Extending private sector transactions to their impact on reserves, the commercial banks’ net purchase of foreign exchange from the public was significantly reduced in 2023; and consequently commercial banks’ net sale of foreign exchange to the Central Bank was almost unchanged from 2022. The Central Bank's external reserves however decreased by almost $250 million in 2023, because of a strong reversal in net transactions with the public sector to net sale of $360 million, as opposed to a net purchase of $206 million in 2022. The reason for this difference was that the Government was able to reduce its net reliance on foreign currency borrowing, which had contributed to the net foreign exchange sales to the Central Bank in 2022.
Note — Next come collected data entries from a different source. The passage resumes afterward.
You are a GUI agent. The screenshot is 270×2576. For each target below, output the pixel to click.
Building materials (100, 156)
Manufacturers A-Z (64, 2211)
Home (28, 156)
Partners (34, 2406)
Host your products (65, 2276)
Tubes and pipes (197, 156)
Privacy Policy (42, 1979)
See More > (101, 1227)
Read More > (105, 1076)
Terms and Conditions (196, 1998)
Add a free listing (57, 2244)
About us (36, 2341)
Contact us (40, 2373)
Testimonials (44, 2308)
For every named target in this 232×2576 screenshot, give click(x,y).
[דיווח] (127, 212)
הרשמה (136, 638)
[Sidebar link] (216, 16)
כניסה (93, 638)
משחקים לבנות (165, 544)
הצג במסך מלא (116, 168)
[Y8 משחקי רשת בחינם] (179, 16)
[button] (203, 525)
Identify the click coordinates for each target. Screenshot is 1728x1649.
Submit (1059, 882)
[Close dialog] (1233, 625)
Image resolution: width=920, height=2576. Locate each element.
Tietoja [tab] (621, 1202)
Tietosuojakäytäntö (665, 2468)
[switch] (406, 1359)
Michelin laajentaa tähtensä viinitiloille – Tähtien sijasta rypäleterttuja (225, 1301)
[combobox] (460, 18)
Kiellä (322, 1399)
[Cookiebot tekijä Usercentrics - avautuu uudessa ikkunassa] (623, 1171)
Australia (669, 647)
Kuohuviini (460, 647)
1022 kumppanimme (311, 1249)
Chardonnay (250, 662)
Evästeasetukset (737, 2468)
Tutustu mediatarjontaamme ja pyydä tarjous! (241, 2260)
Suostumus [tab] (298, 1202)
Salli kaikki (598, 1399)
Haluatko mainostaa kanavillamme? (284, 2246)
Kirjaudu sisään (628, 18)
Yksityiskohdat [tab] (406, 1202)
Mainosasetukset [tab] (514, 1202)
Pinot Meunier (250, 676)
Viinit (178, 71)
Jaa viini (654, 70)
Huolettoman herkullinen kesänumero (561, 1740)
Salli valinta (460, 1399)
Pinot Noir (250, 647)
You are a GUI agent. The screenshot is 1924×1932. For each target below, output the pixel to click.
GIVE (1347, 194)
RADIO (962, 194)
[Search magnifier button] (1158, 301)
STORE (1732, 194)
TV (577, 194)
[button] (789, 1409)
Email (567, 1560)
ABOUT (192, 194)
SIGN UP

Through the end of January 2024, the external balances, showed a modest rebound from the end-of year close to about $2.75 billion. This was mainly due to timing in the government’s US dollar refinancing operations since December, which paid off some overdraft balances with domestic lenders, helped rollover significant US debt. Nevertheless, there is the seasonal pattern of build up in reserves that is projected to occur over the coming peak tourism season.


Turning to credit, commercial banks’ lending to the private sector recovered further in 2023. This is a sign that conditions for lending have become more favourable, with more strengthening expected in 2024. That said, the increase in 2023 was for only consumers loans and business lending, with a reduction still seen for residential mortgages. The credit delinquency rates, also continued to fall. In particular, the proportion of total private sector loans that were 3 months or longer past due with payments (NPLs) decreased to 6.6 percent by December 2023, from 7.7 percent at the end of 2022. This pattern of reduction is expected to continue in 2024.

Given the very healthy outlook for foreign exchange flows, the Central Bank’s posture is to continue to support faster growth in domestic credit over the medium-term, particularly in the private sector. The domestic environment, will also support more increased net financing of the government’s deficit in local currency. As a result, it is projected that the increase spending stimulated by credit could lead to additional reduction in the external reserves, although not to any levels that would endanger the level of reserves needed to support the currency peg. In this context, the Central Bank is also taking a very, cautious and measured approach to further liberalization of exchange controls measures. After the forthcoming consultation with the government, we anticipate a further shift in delegated responsibility for investment currency market transactions to commercial banks; and some increased delegation for commercial banks to approve other foreign exchange transactions.

According to the Bahamas National Statistical Institute (BNSI), there was declining trend in inflation, in the latest available through October 2023. This included moderation in fuel costs felt in the transportation index, and reduced price pressures for imported food and some other goods. However, the delayed pass-through of the higher fuel surcharge for electricity still elevated the increases in the housing component of the retail price index through October. With this episode passed, the outlook is for inflation to moderate in 2024.


Returning to the outlook, the Central Bank expects that growth in 2024 and beyond will settle further to more closely resemble The Bahamas’ longer term potential, although a future period of acceleration could occur after hotel capacity is replenished in New Providence. With credit expansion likely strengthened, the external reserves and bank liquidity levels could moderate, though both remaining very robust. In the meantime, the environment is also supportive of continued reduction in the fiscal deficit; and of more local currency sourcing of the residual net financing needs.

While the Central Bank's monetary policy stance is to continue to accommodate firmer credit growth, there is still room for vigilance given the downside risks to the international economy— most notably in the form of the the wars in Eastern Europe and the Middle East, which could impede tourism, and lead to a protracted fight against inflation.